Your task - Each entry is to be restated word for word, with nothing omitted.

Records -

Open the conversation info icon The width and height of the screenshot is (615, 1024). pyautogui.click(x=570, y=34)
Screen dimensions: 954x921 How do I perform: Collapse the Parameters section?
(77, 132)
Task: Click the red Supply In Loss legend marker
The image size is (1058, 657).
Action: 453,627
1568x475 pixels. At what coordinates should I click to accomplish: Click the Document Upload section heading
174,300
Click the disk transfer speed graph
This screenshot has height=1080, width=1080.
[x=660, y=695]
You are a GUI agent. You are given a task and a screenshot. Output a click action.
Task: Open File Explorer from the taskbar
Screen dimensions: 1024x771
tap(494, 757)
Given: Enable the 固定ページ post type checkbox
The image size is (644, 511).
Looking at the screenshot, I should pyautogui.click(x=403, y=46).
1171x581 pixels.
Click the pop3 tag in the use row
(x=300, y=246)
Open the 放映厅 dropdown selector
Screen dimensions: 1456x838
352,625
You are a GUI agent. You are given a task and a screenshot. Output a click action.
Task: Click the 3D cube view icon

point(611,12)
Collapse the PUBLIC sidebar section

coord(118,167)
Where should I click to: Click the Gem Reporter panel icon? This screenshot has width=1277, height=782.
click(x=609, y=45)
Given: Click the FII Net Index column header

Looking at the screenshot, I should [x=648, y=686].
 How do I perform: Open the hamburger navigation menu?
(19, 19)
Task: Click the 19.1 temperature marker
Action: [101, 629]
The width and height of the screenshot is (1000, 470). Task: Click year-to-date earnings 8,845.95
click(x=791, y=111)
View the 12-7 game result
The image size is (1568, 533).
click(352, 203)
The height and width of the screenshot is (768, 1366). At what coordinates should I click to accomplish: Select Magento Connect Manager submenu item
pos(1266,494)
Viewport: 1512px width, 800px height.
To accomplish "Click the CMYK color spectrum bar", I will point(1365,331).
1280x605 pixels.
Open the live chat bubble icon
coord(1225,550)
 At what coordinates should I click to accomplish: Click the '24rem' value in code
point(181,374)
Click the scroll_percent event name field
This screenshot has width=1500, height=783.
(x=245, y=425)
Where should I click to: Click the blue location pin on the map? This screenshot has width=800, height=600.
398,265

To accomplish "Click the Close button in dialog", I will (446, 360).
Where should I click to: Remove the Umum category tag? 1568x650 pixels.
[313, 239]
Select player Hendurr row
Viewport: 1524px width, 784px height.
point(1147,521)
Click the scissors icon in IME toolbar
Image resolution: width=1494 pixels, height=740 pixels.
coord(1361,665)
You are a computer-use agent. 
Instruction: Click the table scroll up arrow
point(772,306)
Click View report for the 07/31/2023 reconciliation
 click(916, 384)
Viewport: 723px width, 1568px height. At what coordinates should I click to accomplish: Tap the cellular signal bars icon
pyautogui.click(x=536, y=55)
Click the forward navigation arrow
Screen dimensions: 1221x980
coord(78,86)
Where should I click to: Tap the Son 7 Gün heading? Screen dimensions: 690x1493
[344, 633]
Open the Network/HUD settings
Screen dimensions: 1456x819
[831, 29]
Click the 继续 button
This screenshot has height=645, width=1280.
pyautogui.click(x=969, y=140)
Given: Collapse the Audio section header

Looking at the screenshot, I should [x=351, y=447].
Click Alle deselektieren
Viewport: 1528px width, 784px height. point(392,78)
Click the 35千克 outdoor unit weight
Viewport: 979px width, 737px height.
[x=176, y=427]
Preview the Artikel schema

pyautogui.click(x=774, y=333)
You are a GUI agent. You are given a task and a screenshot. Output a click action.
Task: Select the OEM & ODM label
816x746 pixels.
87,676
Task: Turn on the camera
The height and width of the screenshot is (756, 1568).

Response area -
Open the conversation info icon The width and height of the screenshot is (615, 1024). pyautogui.click(x=570, y=34)
Screen dimensions: 954x921 How do I perform: Collapse the Parameters section?
(77, 132)
Task: Click the red Supply In Loss legend marker
The image size is (1058, 657).
Action: 453,627
1568x475 pixels. At what coordinates should I click to accomplish: Click the Document Upload section heading
174,300
Click the disk transfer speed graph
This screenshot has height=1080, width=1080.
[x=660, y=695]
You are a GUI agent. You are given a task and a screenshot. Output a click action.
Task: Open File Explorer from the taskbar
Screen dimensions: 1024x771
tap(494, 757)
Given: Enable the 固定ページ post type checkbox
The image size is (644, 511).
Looking at the screenshot, I should pyautogui.click(x=403, y=46).
1171x581 pixels.
Click the pop3 tag in the use row
(x=300, y=246)
Open the 放映厅 dropdown selector
Screen dimensions: 1456x838
352,625
You are a GUI agent. You are given a task and a screenshot. Output a click action.
Task: Click the 3D cube view icon

point(611,12)
Collapse the PUBLIC sidebar section

coord(118,167)
Where should I click to: Click the Gem Reporter panel icon? This screenshot has width=1277, height=782.
click(x=609, y=45)
Given: Click the FII Net Index column header

Looking at the screenshot, I should [x=648, y=686].
 How do I perform: Open the hamburger navigation menu?
(19, 19)
Task: Click the 19.1 temperature marker
Action: [101, 629]
The width and height of the screenshot is (1000, 470). Task: Click year-to-date earnings 8,845.95
click(x=791, y=111)
View the 12-7 game result
The image size is (1568, 533).
click(352, 203)
The height and width of the screenshot is (768, 1366). At what coordinates should I click to accomplish: Select Magento Connect Manager submenu item
pos(1266,494)
Viewport: 1512px width, 800px height.
To accomplish "Click the CMYK color spectrum bar", I will point(1365,331).
1280x605 pixels.
Open the live chat bubble icon
coord(1225,550)
 At what coordinates should I click to accomplish: Click the '24rem' value in code
point(181,374)
Click the scroll_percent event name field
This screenshot has width=1500, height=783.
(x=245, y=425)
Where should I click to: Click the blue location pin on the map? This screenshot has width=800, height=600.
398,265

To accomplish "Click the Close button in dialog", I will (446, 360).
Where should I click to: Remove the Umum category tag? 1568x650 pixels.
[313, 239]
Select player Hendurr row
Viewport: 1524px width, 784px height.
point(1147,521)
Click the scissors icon in IME toolbar
Image resolution: width=1494 pixels, height=740 pixels.
coord(1361,665)
You are a computer-use agent. 
Instruction: Click the table scroll up arrow
point(772,306)
Click View report for the 07/31/2023 reconciliation
 click(916, 384)
Viewport: 723px width, 1568px height. At what coordinates should I click to accomplish: Tap the cellular signal bars icon
pyautogui.click(x=536, y=55)
Click the forward navigation arrow
Screen dimensions: 1221x980
coord(78,86)
Where should I click to: Tap the Son 7 Gün heading? Screen dimensions: 690x1493
[344, 633]
Open the Network/HUD settings
Screen dimensions: 1456x819
[831, 29]
Click the 继续 button
This screenshot has height=645, width=1280.
pyautogui.click(x=969, y=140)
Given: Collapse the Audio section header

Looking at the screenshot, I should [x=351, y=447].
Click Alle deselektieren
Viewport: 1528px width, 784px height. point(392,78)
Click the 35千克 outdoor unit weight
Viewport: 979px width, 737px height.
[x=176, y=427]
Preview the Artikel schema

pyautogui.click(x=774, y=333)
You are a GUI agent. You are given a task and a screenshot. Output a click action.
Task: Select the OEM & ODM label
816x746 pixels.
87,676
Task: Turn on the camera
The height and width of the screenshot is (756, 1568).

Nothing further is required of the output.